それは金融政策と財政政策は、政策目的も政策の影響度も政策の時間軸も異なるからである。
目的・・・金融政策は景気の中立化。 財政政策の主目的は不況時の労働者救済。
(財政政策は通貨量を変えないので景気(通貨流動性)に持続的効果を持たない)
影響度・・・金融政策は景気と為替をコントール出来る。財政政策にはそれが出来ない。
(財政政策は為替をコントロール出来ないので、海外の金融政策の自国波及には無力)
時間軸・・・金融政策の影響は緩慢だが持続的。財政政策は即効性があるが短期的。
(財政政策は即効性がある反面、景気を持続的に変えられない。 財政政策で持続的に
景気を支えようとすると資源配分のひずみ=生産性の低迷=財政悪化を起こす。 い
わゆる日本化現象である。 日本では、景気抑制的な金融政策と「景気対策」名目の
財政出動(実態は財政政策を通じた特定有権者への所得再分配(税金詐取)。角栄
病)が長期間行われ、財政悪化、政府債務・政府資産の増大、国民負担率の増大、公
的部門への資金・資産の集中、経済成長の低落が劇的に進み、景気低迷の長期化で少
子化、人口減に至った)
、、、つまり、金融政策と財政政策はバーター出来ない。
財政政策は、金融政策の不始末を短期的にカバーする施策に過ぎず(金融政策のミスでの恐慌時に労働者を即効的に一時的に救済する施策)、中長期的には(市場原理が働かない政府経由ゆえ)資源配分を歪ませ生産性低下要因になるので、財政・金融のバーターは最適通貨圏からのかい離を促進する方向(もしくはドイツ国民の負担増大方向)に作用するだろう
(補足)角栄病とその治療: かつては建設業、公共事業所管官庁を中心に見られたが、現在では医療・福祉、環境、文教、産業政策所管官庁など多くの省庁に広がっており、そのため与野党にまたがって感染している。 省庁と利権団体の一体化が進み(利権団体の子息が省庁に就職等)、以前よりも重症化。 税金を沢山分捕ってばらまく(=フトコロに入れる)行為を際限なく麻薬患者的に繰り返すので、税率と政府債務の右肩上がり傾向が止まらなくなる。 バラまき拡大の名目を立てるため、火の無いところに煙を立てるデマ拡散や景気抑制にやっきになる副次的症状もある。
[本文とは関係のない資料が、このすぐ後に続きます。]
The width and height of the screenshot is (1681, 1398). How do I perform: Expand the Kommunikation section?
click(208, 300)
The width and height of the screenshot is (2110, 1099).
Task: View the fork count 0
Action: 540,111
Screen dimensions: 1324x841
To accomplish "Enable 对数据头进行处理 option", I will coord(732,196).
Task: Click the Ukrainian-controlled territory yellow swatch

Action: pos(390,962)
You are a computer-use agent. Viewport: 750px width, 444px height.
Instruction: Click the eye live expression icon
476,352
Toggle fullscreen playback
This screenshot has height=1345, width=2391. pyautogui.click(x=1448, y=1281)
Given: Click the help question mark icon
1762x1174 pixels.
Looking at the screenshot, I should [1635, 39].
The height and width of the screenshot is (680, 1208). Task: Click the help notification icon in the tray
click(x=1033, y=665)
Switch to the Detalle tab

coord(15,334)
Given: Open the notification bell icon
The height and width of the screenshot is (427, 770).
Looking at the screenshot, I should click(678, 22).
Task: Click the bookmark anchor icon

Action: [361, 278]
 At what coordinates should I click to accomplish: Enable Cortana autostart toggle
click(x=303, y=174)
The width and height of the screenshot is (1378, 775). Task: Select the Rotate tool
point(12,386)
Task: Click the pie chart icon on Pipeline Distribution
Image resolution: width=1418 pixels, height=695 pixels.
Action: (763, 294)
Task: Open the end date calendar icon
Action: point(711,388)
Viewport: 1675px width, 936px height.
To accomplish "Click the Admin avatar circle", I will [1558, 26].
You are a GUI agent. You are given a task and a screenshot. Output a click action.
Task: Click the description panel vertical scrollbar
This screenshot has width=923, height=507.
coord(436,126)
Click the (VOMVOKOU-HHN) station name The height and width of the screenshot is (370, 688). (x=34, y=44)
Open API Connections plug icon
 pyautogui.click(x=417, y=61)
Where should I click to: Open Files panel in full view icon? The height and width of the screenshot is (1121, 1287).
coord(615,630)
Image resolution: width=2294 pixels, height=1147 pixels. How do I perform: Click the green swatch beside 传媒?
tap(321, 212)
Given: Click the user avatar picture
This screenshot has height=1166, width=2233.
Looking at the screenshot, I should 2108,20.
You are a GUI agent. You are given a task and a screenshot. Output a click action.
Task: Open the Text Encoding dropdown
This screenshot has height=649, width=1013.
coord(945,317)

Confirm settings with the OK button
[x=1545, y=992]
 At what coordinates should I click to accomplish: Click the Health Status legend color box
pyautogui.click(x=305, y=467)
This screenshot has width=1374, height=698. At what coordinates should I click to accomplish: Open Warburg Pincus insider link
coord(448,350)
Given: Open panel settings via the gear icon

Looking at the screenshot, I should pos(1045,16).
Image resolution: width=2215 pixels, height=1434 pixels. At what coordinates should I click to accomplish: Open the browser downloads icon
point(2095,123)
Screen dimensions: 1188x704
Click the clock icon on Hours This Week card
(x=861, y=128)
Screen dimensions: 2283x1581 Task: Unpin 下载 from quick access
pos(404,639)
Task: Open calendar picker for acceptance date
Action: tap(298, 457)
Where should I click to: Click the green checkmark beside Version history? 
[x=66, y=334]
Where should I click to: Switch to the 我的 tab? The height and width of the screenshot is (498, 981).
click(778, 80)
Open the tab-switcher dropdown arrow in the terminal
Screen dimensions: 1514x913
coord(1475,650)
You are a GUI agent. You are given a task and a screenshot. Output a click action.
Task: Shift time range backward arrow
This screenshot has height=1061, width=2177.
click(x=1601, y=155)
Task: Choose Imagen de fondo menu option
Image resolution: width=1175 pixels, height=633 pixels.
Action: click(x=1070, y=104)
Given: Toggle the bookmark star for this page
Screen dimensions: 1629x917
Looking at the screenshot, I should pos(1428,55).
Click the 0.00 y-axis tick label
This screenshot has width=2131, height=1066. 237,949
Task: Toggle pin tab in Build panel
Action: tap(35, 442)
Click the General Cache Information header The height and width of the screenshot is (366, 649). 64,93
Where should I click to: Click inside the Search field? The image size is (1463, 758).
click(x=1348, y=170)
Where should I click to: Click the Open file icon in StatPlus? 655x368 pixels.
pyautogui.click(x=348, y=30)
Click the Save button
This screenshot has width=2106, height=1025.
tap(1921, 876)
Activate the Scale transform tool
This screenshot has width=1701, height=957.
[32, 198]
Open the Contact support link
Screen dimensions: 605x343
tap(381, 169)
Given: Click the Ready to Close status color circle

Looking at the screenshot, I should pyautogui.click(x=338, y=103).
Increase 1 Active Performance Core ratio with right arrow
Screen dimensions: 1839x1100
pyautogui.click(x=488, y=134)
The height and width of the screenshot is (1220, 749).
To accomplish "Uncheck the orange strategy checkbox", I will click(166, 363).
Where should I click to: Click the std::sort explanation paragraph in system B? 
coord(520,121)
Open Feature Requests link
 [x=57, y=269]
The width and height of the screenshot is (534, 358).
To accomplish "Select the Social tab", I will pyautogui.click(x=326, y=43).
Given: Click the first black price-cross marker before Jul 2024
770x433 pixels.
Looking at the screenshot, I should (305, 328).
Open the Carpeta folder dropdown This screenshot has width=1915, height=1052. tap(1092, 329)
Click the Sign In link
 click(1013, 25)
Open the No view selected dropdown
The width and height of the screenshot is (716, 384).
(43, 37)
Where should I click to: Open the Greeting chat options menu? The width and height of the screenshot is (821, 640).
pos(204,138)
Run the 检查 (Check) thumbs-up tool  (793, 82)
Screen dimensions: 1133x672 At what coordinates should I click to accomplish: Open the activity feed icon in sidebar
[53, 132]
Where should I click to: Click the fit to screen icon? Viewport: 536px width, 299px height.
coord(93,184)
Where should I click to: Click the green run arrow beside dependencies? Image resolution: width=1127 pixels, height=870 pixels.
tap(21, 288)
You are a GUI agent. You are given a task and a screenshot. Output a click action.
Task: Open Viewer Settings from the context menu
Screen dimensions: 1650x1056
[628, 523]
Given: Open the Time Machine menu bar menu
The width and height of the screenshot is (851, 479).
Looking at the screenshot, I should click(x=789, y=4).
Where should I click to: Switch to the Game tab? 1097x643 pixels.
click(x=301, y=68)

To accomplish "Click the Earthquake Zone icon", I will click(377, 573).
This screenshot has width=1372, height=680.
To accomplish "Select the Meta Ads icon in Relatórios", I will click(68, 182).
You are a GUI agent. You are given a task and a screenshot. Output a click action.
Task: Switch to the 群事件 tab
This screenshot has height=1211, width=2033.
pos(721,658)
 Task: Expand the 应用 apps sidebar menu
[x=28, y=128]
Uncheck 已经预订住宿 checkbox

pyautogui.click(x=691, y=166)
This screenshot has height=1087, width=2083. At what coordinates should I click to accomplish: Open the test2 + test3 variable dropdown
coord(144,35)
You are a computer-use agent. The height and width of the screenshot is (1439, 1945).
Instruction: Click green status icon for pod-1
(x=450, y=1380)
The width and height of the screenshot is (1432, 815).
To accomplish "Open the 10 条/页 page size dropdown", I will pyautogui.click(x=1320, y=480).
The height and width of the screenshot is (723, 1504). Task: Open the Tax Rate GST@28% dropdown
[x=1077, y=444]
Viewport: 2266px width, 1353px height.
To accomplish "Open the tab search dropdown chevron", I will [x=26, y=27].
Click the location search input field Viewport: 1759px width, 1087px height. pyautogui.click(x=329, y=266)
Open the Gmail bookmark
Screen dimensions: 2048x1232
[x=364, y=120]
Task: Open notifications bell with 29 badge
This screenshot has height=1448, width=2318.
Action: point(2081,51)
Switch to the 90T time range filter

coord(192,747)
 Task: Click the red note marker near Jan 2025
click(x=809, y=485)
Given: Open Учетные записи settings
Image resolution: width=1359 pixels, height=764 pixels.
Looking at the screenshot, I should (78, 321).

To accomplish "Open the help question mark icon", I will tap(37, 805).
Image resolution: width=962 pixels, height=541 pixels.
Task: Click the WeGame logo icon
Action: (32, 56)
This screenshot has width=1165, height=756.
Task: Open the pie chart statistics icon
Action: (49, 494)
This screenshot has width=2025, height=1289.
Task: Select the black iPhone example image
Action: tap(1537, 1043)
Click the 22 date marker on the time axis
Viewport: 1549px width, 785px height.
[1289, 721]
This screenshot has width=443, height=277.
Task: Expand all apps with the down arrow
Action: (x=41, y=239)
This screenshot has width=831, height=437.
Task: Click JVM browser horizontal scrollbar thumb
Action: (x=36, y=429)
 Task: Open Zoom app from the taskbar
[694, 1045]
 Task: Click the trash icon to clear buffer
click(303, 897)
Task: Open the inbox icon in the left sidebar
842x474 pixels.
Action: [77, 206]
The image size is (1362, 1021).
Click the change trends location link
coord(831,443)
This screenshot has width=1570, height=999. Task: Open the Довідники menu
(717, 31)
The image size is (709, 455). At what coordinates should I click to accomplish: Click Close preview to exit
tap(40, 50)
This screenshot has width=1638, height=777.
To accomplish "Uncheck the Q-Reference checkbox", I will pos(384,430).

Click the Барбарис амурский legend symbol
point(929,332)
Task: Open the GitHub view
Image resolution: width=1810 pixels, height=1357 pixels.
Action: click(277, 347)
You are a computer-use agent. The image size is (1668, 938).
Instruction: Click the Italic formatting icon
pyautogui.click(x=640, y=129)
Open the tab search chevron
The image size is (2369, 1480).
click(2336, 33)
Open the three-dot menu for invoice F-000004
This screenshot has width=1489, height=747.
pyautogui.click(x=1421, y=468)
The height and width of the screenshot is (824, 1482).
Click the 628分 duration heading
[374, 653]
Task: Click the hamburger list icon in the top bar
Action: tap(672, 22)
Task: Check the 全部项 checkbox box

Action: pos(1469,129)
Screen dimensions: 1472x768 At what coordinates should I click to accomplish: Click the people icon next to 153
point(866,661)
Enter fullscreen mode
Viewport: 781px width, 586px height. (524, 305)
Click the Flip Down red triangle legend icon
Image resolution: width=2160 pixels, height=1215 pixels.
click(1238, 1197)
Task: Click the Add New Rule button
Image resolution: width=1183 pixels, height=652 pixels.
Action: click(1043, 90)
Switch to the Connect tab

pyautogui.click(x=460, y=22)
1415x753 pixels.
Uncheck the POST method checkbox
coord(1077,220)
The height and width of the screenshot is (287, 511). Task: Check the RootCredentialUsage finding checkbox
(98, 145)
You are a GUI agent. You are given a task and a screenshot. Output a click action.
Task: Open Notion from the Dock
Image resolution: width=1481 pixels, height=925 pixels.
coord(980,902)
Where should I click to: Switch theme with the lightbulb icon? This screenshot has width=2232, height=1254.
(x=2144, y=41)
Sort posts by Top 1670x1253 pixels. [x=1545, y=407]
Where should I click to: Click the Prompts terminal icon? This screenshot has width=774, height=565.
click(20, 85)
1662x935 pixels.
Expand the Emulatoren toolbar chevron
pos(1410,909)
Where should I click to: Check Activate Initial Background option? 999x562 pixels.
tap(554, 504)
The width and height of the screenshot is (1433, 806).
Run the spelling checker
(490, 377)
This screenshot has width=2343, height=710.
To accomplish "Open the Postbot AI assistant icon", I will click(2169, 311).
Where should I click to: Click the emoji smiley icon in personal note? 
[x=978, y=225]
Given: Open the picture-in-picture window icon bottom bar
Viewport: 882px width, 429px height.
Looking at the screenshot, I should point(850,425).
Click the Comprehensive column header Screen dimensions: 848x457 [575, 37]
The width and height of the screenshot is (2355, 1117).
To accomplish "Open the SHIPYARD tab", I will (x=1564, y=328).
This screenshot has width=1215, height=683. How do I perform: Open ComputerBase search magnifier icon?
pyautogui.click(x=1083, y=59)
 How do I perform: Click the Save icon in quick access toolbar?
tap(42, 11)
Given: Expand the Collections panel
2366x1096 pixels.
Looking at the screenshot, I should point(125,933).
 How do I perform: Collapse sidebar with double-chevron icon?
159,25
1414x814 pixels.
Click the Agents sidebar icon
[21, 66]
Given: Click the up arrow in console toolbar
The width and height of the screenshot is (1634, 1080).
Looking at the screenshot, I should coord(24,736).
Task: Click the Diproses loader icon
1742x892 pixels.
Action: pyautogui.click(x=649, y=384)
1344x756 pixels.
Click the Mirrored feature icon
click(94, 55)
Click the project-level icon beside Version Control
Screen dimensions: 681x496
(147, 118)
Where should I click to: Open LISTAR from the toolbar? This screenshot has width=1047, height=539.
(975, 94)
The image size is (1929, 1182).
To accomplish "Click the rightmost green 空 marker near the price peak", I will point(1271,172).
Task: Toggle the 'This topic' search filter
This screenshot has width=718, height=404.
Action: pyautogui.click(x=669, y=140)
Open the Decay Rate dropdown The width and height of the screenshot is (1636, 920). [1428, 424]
自民党で発症するようになったが、大元の感染源は、財源無視の福祉バラマキで票集めを進めた社会党・共産党など左翼政党(現在は民主党がメイン)。
治療には、景気中立の金融政策を続けることがポイントで、これによりバラマキ名目を無くすことが出来る。 同時に、景気浮揚での本業利益のほうが、(役所からの)バラマキ利益より格段に大きいことを利権団体に実感させることが出来るので、利権団体の病毒性も無くせる。 また、不況が短期化するので、感染源たる左翼政党の根絶にも効果的である。
景気中立の金融政策になってるか否かは、主としてインフレ率2%の維持、副次的に民間債務の適正さ、株式・不動産など資産価格の適正さから判断出来る。
角栄病の治療により日本化現象(①社会主義化、官僚支配、経済停滞、民主主義と自由経済の形骸化、②バラマキ拡大、不公正の拡大、公的部門の肥大化、財政悪化、経済成長低迷、国民負担率増大)も漸次改善されていく。
なお、持続的な予防には、官庁幹部の民間からの登用、政権毎の幹部入れ替え、官庁採用の公正化など、官庁にも市場原理を働かせることが必要である(市場原理(公正原理)から隔離されたエリアは常に感染源になりうるので)。